What has helped you through out this new life the most. Is it your family? your faith? Support groups? A ritual? Music? Physical activity? A new interest? It could be anything. Tell us about how whatever it is has helped you. Please feel free to share photo's,videos, websites, support group information and so on.
Journaling and blogging have been constant in my life since losing my girls. I first started a journal because I had to get the thoughts out of my head. I was afraid of forgetting something, so I had to get it all down on paper. Then I turned to blogging. It is such a huge comfort to me to know that there are people out there that understand what I am feeling. It makes my life have a sense of normalcy during this not so normal circumstance. Also this community and all they have to offer amazes me. The first blog I stumbled upon was Carly's Names in the Sand. I could not wait until the day I could submit my name request. I would check many times a day to see if she had opened the requests up. I HAD to have my girls' names written and I cherish them every day. Thank you so much Carly for all you do for us.

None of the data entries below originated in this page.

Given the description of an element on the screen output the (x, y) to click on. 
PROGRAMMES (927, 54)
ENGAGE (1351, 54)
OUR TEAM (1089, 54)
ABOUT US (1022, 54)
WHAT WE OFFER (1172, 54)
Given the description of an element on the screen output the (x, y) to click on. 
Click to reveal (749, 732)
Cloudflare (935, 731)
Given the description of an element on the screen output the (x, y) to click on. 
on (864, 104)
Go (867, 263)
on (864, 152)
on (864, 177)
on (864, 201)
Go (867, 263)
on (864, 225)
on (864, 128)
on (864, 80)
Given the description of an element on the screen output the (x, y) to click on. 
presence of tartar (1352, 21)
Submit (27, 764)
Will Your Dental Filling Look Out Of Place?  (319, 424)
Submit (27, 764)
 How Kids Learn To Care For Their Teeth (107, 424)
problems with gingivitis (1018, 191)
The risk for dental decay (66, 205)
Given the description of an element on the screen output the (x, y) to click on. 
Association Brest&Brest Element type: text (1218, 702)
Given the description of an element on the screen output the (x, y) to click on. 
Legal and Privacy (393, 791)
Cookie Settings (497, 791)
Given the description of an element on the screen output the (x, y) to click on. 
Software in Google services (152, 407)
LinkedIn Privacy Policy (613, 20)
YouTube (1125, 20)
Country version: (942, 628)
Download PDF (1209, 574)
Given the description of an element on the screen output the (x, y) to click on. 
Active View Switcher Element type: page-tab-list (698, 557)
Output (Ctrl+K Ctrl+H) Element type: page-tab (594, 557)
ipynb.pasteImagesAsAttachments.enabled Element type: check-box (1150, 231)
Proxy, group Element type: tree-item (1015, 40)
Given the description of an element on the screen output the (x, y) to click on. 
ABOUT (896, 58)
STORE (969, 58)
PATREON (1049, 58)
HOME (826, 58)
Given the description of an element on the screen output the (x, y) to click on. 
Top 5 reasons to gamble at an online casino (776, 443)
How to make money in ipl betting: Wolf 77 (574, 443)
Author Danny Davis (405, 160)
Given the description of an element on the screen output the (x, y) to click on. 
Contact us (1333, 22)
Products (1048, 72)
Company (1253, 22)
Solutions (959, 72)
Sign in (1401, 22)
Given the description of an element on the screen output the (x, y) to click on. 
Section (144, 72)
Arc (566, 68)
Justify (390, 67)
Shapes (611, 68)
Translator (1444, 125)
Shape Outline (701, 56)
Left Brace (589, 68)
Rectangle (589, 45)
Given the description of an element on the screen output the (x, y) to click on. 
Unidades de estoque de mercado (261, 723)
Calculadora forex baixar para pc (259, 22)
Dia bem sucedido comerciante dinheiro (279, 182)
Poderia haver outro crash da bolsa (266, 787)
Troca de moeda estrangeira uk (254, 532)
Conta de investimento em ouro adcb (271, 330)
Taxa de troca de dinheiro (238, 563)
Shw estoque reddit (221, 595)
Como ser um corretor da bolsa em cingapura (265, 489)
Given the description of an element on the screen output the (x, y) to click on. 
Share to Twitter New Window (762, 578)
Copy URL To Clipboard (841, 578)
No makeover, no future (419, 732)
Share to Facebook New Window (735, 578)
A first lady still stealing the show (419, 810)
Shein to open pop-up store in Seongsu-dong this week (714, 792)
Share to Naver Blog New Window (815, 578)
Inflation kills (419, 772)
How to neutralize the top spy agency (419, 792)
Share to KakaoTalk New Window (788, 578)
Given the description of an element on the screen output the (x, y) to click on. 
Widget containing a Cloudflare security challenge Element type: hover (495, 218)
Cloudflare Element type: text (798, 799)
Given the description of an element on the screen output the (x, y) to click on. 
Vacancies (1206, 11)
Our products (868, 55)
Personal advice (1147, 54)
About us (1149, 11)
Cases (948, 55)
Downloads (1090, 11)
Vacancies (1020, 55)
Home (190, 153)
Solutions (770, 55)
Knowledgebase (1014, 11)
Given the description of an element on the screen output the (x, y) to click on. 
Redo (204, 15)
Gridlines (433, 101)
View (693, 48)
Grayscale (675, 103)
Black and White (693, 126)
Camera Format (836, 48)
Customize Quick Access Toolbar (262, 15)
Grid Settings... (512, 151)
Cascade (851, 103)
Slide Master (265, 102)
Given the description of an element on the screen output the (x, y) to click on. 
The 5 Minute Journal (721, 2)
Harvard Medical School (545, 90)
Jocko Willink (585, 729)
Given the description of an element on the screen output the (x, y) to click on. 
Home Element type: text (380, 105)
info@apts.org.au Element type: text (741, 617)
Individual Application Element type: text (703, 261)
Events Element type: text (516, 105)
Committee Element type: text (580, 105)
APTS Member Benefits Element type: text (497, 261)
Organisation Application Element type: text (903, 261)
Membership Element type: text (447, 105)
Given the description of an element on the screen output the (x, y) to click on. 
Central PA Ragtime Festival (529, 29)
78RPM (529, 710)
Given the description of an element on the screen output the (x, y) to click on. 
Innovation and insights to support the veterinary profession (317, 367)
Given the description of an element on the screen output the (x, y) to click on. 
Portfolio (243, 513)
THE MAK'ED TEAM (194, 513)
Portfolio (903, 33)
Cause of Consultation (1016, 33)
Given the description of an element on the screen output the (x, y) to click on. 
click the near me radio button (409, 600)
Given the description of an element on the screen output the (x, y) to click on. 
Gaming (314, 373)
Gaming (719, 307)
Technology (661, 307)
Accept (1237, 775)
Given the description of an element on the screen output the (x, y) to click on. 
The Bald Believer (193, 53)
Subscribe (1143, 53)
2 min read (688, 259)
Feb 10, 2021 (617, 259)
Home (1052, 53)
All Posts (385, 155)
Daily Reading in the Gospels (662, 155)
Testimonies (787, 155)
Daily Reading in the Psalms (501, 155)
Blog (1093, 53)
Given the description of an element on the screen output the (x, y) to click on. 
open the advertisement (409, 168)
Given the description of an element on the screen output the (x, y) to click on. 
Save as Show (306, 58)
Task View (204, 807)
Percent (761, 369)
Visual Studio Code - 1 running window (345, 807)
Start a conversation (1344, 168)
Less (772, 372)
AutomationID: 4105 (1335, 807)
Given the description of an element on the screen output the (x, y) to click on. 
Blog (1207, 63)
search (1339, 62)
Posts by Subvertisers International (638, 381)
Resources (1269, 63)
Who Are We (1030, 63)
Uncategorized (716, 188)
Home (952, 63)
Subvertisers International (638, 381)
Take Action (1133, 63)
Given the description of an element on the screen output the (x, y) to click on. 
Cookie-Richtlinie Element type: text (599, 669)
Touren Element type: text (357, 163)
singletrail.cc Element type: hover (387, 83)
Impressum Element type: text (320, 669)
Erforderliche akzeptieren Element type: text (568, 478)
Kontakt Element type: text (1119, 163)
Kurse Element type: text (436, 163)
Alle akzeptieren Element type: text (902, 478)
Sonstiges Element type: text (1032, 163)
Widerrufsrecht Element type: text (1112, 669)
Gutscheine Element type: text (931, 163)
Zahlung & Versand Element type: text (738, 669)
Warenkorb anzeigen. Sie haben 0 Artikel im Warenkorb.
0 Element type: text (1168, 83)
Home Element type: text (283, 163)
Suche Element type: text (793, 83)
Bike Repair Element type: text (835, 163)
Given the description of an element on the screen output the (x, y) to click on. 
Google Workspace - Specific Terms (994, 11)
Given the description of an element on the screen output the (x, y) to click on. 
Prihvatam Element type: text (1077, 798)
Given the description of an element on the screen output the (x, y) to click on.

Emma's preschool teacher also lost a baby about 15 years ago. She is a Godsend to me. Being able to talk to her and see that she has lived through the agony was comforting. There are also 2 women at my school that have lost babies many years ago. One of them has reached out to me since the school year began, the other I have not spoken to about it. She lost identical twin boys to TTTS about 25 years ago. I wonder if my story hits too close to home for her.
My family and friends helped me tremendously through the first few weeks of losing Sophia & Ellie. They sat with me, cried with me, held me, cleaned my house for me, cooked for me, and basically just loved me and my girls. My husband too was my rock during those early days.
Something else that has helped me is creating jewelry. I love working in their space, the room that was to be their nursery. I love the creative outlet it gives me and it does my heart good to know that maybe I have helped another family remember their baby who was gone too soon. Also, having a piece of jewelry to wear with Sophia's & Ellie's names is very comforting to me.
Another thing that has helped me make it through the very early, very dark days is my living children. I had to get out of bed to be there for them. I had to make their lives feel somewhat normal. I had to still be their mommy. Although there were times when I was not very good at this, it still gave me a purpose, a reason to keep living.